------ Document passage

LLVM ARM VMLA instruction

Hi,

Hi,

I was going through Code of LLVM instruction code generation for ARM. I came across VMLA instruction hazards (Floating point multiply and accumulate). I was comparing assembly code emitted by LLVM and GCC, where i saw that GCC was happily using VMLA instruction for floating point while LLVM never used it, instead it used a pair of VMUL and VADD instruction.

I wanted to know if there is any way in which these VMLA hazards can be ignored and make LLVM to emit VMLA instructions? Is there any command line option/compiler switch/FLAG for doing this? I tried ‘-ffast-math’ but it didn’t work.

I was going through Code of LLVM instruction code generation for ARM. I came
across VMLA instruction hazards (Floating point multiply and accumulate). I
was comparing assembly code emitted by LLVM and GCC, where i saw that GCC
was happily using VMLA instruction for floating point while LLVM never used
it, instead it used a pair of VMUL and VADD instruction.

------------
------ Stored data

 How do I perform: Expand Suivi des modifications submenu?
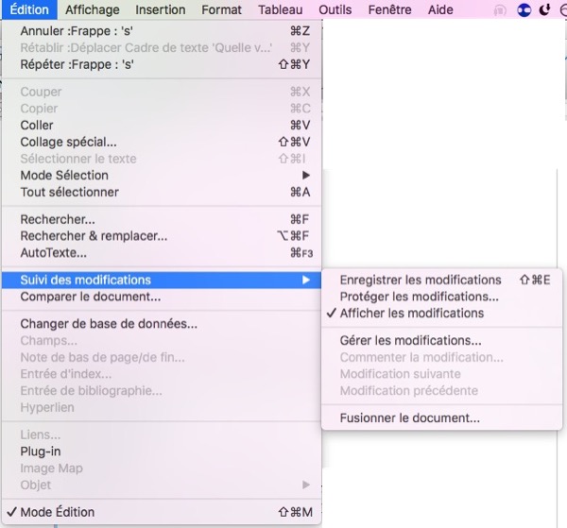[85, 280]
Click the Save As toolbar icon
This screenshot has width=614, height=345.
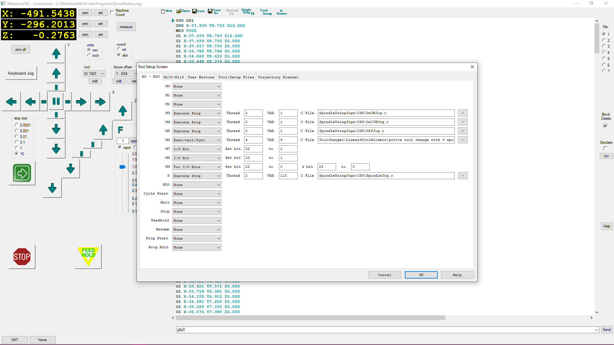214,12
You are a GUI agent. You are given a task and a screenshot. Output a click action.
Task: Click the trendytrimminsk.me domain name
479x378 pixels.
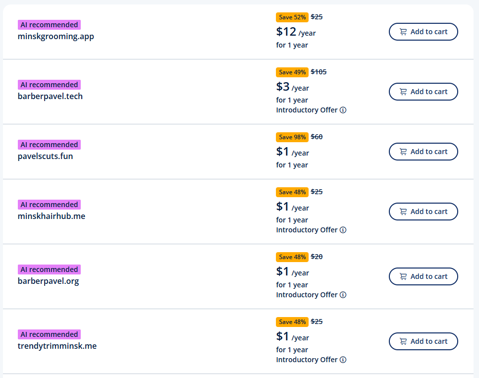tap(57, 346)
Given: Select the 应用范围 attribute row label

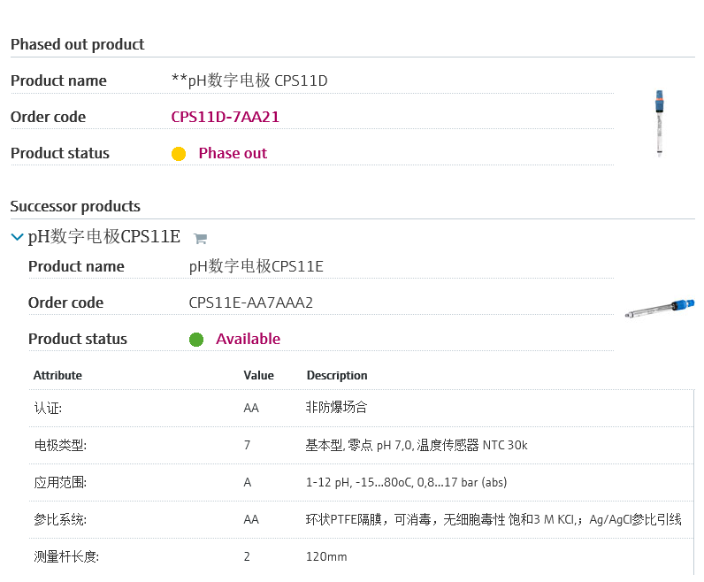Looking at the screenshot, I should click(x=60, y=483).
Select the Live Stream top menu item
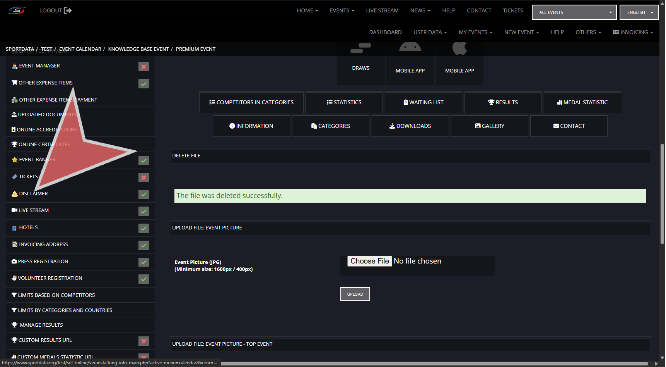The height and width of the screenshot is (367, 666). (x=382, y=10)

------------

• Things to do:
1. Using the forum post about the ARM VMLA instruction, say whether each statement agrees with it, giving yes or no and quoting the deciding words: (a) GCC emitted VMLA for floating point; (b) LLVM produced VMLA in place of VMUL and VADD; (c) the ‘-ffast-math’ option got LLVM to emit VMLA.
2. Pick up the forum post about the ARM VMLA instruction from its final sentence and keep writing it.

• Answers to the exercises:
1.
(a) Yes: "GCC was happily using VMLA instruction for floating point"
(b) No: "LLVM never used it, instead it used a pair of VMUL and VADD instruction"
(c) No: "I tried ‘-ffast-math’ but it didn’t work."

2.
It looks like Clang allows the formation by default, but you need to
be compiling for a CPU that actually supports the instruction (the key
feature is called "VFPv4". That means one strictly newer than
cortex-a8: cortex-a7 (don't ask), cortex-a9, cortex-a12, cortex-a15 or
krait I believe. With that I get:

$ cat tmp.c
float foo(float accum, float lhs, float rhs) {
  return accum + lhs*rhs;
}
$ clang -target armv7-linux-gnueabihf -mcpu=cortex-a15 -S -o- -O3 tmp.c
[...]
foo: @ @foo
@ BB#0: @ %entry
        vmla.f32 s0, s1, s2
        bx lr

Cheers.

Tim.

Hi Tim,

Cortex A8 and A9 use VFPv3. A7, A12 and A15 use VFPv4.

cheers,
--renato

Cortex A8 and A9 use VFPv3. A7, A12 and A15 use VFPv4.

That's what I thought! But we do seem to generate vfma on Cortex-A9.
Wonder if that's a bug, or Cortex-A9 is "VFPv3, but chuck in vfma
too"?

Tim.

Hi Tim,

I believe that's the NEON VMLA, not the VFP one. There was a discussion in
the past about not using NEON and VFP interchangeably due to IEEE
assurances (which NEON doesn't have), but the performance gains are too
big. I think the conclusion is to only use NEON instead of VFP (when
they're semantically similar) when -unsafe-math is on.

cheers,
--renato

I believe that's the NEON VMLA, not the VFP one.

Turns out I was misreading the assembly. I wish "vmla" and "vfma"
weren't so similar-looking.

For Suyog that means the option "-ffp-contract=fast" is needed to get
vfma when needed. Sorry about the bad information earlier.

Cheers.

Tim.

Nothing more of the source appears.